During the period under review, the Trust said outbound cargoes to the US and European Union showed an upward trend in the first half of 2016 but US trade slowed down in the second quarter. YICT’s throughput recorded a drop in the first half of 2016 as it was adversely impacted by the decrease in transshipment cargoes. The drop in HIT’s throughput was mainly due to weaker intra-Asia and transshipment cargoes.

On future prospects the Trust pointed to a number of negatives that could knobble growth in the short term. These included the British vote to leave the European Union, which posted downside risk to the global economic recovery.

“It is expected that Britain’s economy will be negatively impacted, with knock-on effects in the US and European economies. The depreciation of the British pound is expected to reduce Britain’s imports from Asia, including China, which have been increasing in the second quarter of 2016,” the Trust said.

“Despite relatively strong growth in the first quarter of 2016, outbound cargoes to US were weak in the second quarter. The sustainability of US economic growth in the remainder of the year will be the key determinant of a pickup in the US trade

As the gateway serving imports and exports of China, YICT’s volume is largely dependent on the economic performance of the US and Europe,” the Trust continued.

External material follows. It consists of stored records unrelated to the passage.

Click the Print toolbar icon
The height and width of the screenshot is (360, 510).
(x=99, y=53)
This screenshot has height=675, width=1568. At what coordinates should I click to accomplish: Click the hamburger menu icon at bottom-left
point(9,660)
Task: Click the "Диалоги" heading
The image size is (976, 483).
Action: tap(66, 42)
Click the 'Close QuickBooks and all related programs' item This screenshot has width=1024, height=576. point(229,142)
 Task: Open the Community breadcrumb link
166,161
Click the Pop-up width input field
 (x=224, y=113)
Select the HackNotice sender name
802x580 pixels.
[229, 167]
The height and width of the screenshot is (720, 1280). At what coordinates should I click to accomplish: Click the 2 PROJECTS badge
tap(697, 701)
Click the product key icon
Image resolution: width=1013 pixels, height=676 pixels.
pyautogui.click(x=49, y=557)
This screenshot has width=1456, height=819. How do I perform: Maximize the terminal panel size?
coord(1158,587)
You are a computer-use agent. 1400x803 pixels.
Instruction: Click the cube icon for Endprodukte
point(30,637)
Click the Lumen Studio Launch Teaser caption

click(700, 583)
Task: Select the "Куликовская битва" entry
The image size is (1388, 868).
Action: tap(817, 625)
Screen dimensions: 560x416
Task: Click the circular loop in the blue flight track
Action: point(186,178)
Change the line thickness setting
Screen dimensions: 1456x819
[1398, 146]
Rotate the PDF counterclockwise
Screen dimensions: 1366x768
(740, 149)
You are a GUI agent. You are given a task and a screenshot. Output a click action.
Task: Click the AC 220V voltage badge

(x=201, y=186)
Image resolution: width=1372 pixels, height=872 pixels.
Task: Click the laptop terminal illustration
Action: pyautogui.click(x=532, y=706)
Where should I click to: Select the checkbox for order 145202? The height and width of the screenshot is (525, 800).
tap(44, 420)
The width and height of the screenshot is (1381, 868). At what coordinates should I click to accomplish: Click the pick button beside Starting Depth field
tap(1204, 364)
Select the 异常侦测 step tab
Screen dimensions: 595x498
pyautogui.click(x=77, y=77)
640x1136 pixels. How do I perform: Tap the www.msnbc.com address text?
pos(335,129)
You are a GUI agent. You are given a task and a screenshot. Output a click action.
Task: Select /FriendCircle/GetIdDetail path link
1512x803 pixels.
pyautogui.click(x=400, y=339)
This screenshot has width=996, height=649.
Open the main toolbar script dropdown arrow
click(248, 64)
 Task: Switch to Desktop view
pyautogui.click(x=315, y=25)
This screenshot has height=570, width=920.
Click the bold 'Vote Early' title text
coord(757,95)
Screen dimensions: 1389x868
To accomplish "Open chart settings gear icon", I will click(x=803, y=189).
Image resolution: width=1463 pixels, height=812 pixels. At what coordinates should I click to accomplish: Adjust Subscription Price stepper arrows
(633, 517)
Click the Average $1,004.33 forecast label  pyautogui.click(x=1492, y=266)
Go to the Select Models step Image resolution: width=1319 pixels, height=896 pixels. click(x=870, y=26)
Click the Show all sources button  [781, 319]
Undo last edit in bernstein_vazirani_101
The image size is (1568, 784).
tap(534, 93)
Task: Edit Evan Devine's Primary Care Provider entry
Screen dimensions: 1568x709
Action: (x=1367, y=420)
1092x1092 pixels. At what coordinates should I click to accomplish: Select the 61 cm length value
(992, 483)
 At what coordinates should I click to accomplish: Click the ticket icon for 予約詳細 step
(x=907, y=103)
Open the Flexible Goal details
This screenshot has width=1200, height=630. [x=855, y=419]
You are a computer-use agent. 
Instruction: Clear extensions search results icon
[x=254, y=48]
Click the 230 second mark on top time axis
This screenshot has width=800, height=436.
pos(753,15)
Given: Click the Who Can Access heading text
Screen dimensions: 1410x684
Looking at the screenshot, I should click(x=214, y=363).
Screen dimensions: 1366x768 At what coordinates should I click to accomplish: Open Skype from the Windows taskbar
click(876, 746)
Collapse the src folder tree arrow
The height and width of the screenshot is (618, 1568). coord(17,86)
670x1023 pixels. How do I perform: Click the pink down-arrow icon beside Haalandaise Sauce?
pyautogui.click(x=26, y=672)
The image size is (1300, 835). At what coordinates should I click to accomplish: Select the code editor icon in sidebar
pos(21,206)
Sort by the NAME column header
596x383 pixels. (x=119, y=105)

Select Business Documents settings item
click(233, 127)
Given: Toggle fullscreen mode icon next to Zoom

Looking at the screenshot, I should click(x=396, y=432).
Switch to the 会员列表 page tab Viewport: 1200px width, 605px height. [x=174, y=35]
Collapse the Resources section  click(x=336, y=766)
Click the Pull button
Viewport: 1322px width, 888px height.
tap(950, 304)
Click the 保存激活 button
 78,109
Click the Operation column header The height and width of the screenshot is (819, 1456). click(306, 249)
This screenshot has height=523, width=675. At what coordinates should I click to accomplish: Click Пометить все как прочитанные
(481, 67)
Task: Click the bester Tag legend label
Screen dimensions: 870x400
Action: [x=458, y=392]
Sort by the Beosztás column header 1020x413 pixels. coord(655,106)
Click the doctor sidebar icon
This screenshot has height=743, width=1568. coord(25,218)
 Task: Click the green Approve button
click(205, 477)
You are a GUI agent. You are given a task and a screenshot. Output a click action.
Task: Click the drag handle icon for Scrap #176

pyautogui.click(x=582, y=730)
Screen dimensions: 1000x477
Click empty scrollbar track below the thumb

Taking advantage of structural changes in shipping

HPH Trust’s future performance is also dependent on the outcomes of structural changes occurring in the container shipping industry. HIT, as a regional transshipment hub, has been negatively affected by the service rationalisation of various global shipping alliances over the past few quarters and is expected to be under volume pressure in the near term.

Shipping lines continue to deploy mega-vessels to promote economies of scale, reform their carrier alliances – such as Ocean Alliance (China COSCO, CMA CGM, Evergreen and OOCL) and THE Alliance (Hanjin, Hapag-Lloyd, Kline, MOL, NYK, and Yang Ming), to improve efficiency, control costs and expand the coverage of vessel-sharing schemes to strengthen competitiveness.

HPH Trust’s natural deep-water channels and unparalleled mega-vessel handling capabilities position it to be the preferred port of call for mega-vessels and HPH Trust is expected to benefit from these developments.

“Given the soft global trade outlook, management remains cautious on the expected cargo volume for 2016 and will continue to focus on improvements to tariffs and costs,” the Trust concluded.